Passage for review

● ● ● ● ● ● ●

HIV has opened my eyes to the world. I have had the opportunity to know a Native American grandma in Oklahoma who became infected with HIV through sharing needles. I also met a young African American woman serving time in a Topeka prison, and advocating from within for access to treatment and care. How would I have ever met such incredible, interesting people without HIV as a common denominator?

HIV has forced me to separate the bull from the shit, make priorities, get real.

I’ve met so many smart, passionate, fascinating, infuriating, inspiring, delightful, devious, and hilarious people because of HIV being in my life—I simply can’t imagine what my world would be like without them. Maybe a few less headaches, sure… but give me a migraine over milquetoast and Pablum!

I have to wonder if I’d ever have gone to Laramie, Wyoming, or Kearney, Nebraska, without the viral impetus. Probably not. And that would have been too bad, really. I probably wouldn’t have gone to Cape Town, South Africa, or New Delhi, India, either. Or Spain. My first trip outside of North America was to Spain and was given to me by a lovely man named Leon here in Chicago who takes folks on tours of Morocco, Portugal, and Spain. He attached no strings. He merely wanted to thank me for my work as an HIV advocate and invited me along on a tour—free, a gift. That two-week trip to Barcelona, San Sebastian, and Madrid in the fall of 2001 led me to falling in love with not only that country, but a man in Madrid to whom I had a crazy year-long affair. It also ignited a passion for world travel—both by plane and by armchair. Thanks, Leon. Thanks, HIV.

HIV has forced me to separate the bull from the shit, make priorities, get real. It has made me political. It helped me comprehend how being jaded and cynical is a lazy, entitled, arrogant, elitist luxury that I didn’t want to pay for any longer. HIV has allowed me to value every moment of every day. While I fail at all the above early and often—I no longer do so without knowing. The process of knowing is among the greatest of HIV’s gifts.

The journey that HIV set me on now 13 years ago also led me to meeting a man who I truly believe is the one for me. Never before have I felt so deeply calm and in love at the same time. We met just last year, months after my 42nd birthday and weeks after what I guess can be called a nervous breakdown, complete with hospitalization in a Fairy Farm. Sure, there were lots of “loves of my life” before Kevin—but hindsight tells me those were all two’s and three’s—some of them devilish, some of them quite lovely—but none of them right, or the one. None who accepted me as I am, none who were capable of comforting and being comforted, none who were honest and clear and ready. And none who wanted to play Scrabble all the time, adored maps and exploring new places. Might I have found him without HIV in my life? Probably not. The events that unfolded after my positive diagnosis would have been profoundly different if that diagnosis had been negative. Thanks HIV.

HIV-free I’d probably still be smoking. And running around dance clubs til all hours, dabbling in the letters of chemical entertainment, and acting crazy. Or not. I do know that without HIV, I wouldn’t have trained for four marathons and completed three. I know I wouldn’t have been in the delivery room of the International Rectal Microbicide Advocates. And I wouldn’t have missed Hector, Eric, Paul, Larry, Gigi, Rocky, and Dan when they died. And so many more.

Yes, the day I found out I was positive was singularly the worst day of my life. And it continues to hold that dubious record. But without that day, where would I be?

Likely not thanking HIV for so much good that has come my way.

● ● ● ● ● ● ●

Extracted material

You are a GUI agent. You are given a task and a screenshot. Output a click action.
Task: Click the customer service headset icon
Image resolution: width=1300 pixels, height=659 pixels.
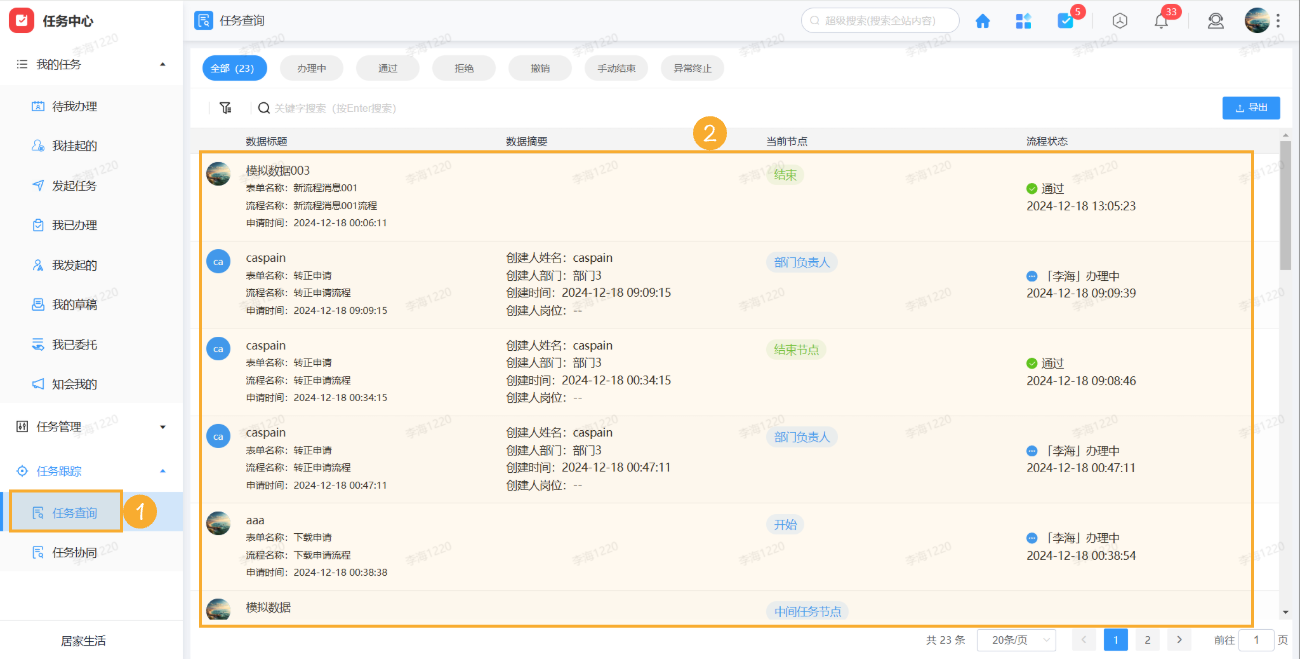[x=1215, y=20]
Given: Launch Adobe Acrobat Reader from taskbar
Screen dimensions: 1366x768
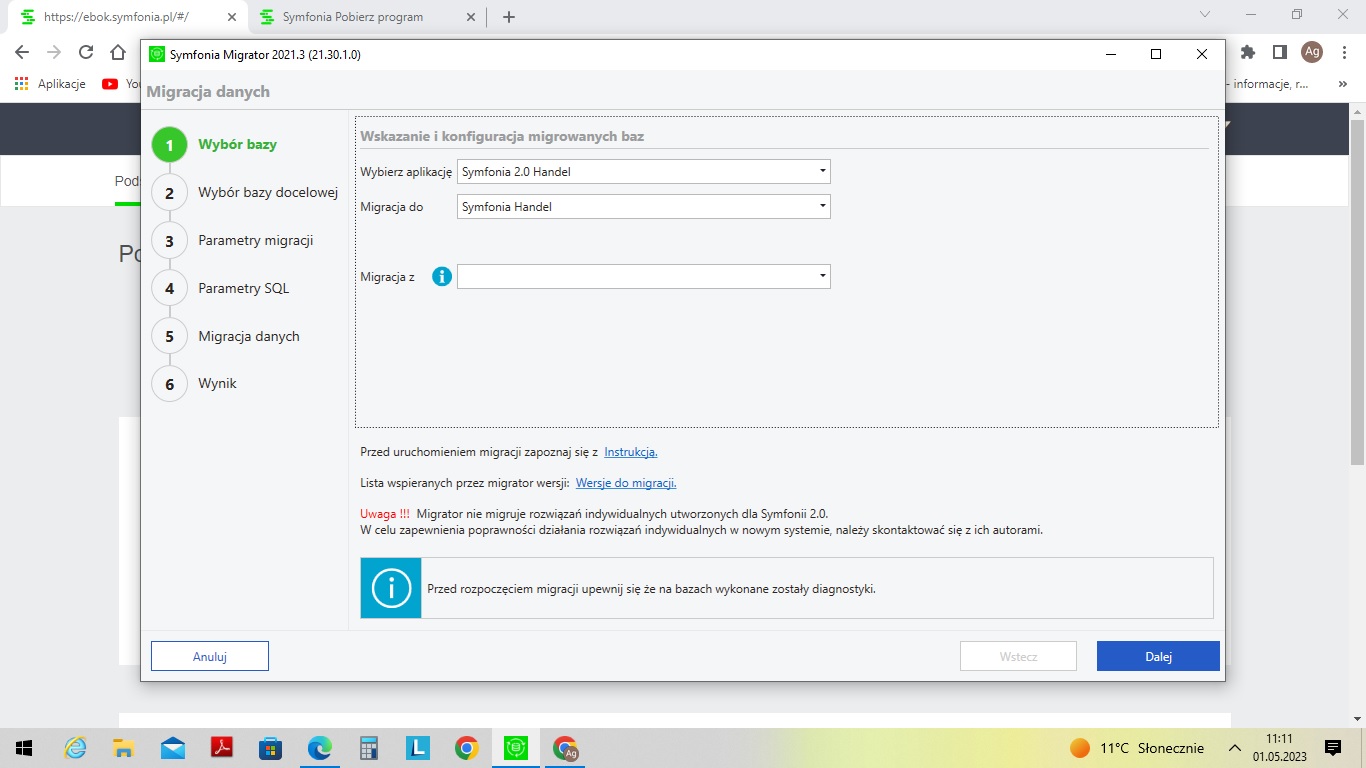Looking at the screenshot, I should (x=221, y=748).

● ● ● ● ● ● ●

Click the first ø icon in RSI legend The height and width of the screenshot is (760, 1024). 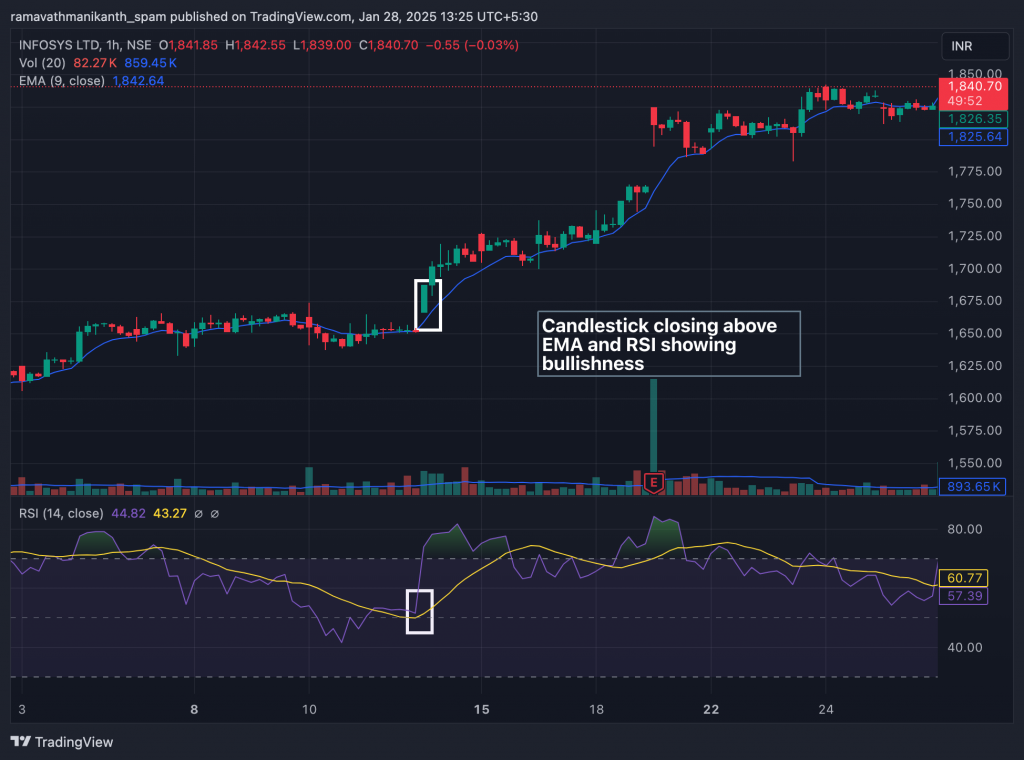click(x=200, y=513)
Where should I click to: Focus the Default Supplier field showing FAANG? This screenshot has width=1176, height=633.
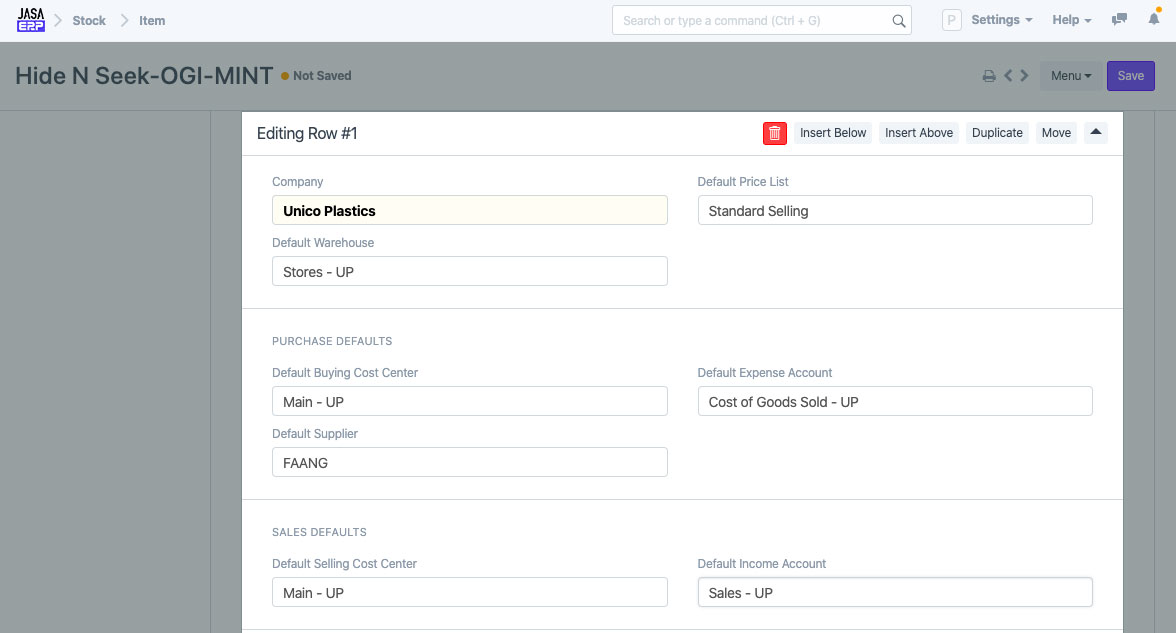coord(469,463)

● ● ● ● ● ● ●

Requirement A
Answer these questions from the HIV essay:
(i) What was the writer's first trip outside North America?
(ii) How many marathons did the writer train for, and how many were completed?
(iii) What game did Kevin want to play all the time?
Requirement B
Can you copy the HIV essay word for word from "HIV-free I’d probably" to "so many more."?
The items have no connection to the HIV essay.

Result A
(i) A trip to Spain.
(ii) Four trained for, three completed.
(iii) Scrabble.

Result B
HIV-free I’d probably still be smoking. And running around dance clubs til all hours, dabbling in the letters of chemical entertainment, and acting crazy. Or not. I do know that without HIV, I wouldn’t have trained for four marathons and completed three. I know I wouldn’t have been in the delivery room of the International Rectal Microbicide Advocates. And I wouldn’t have missed Hector, Eric, Paul, Larry, Gigi, Rocky, and Dan when they died. And so many more.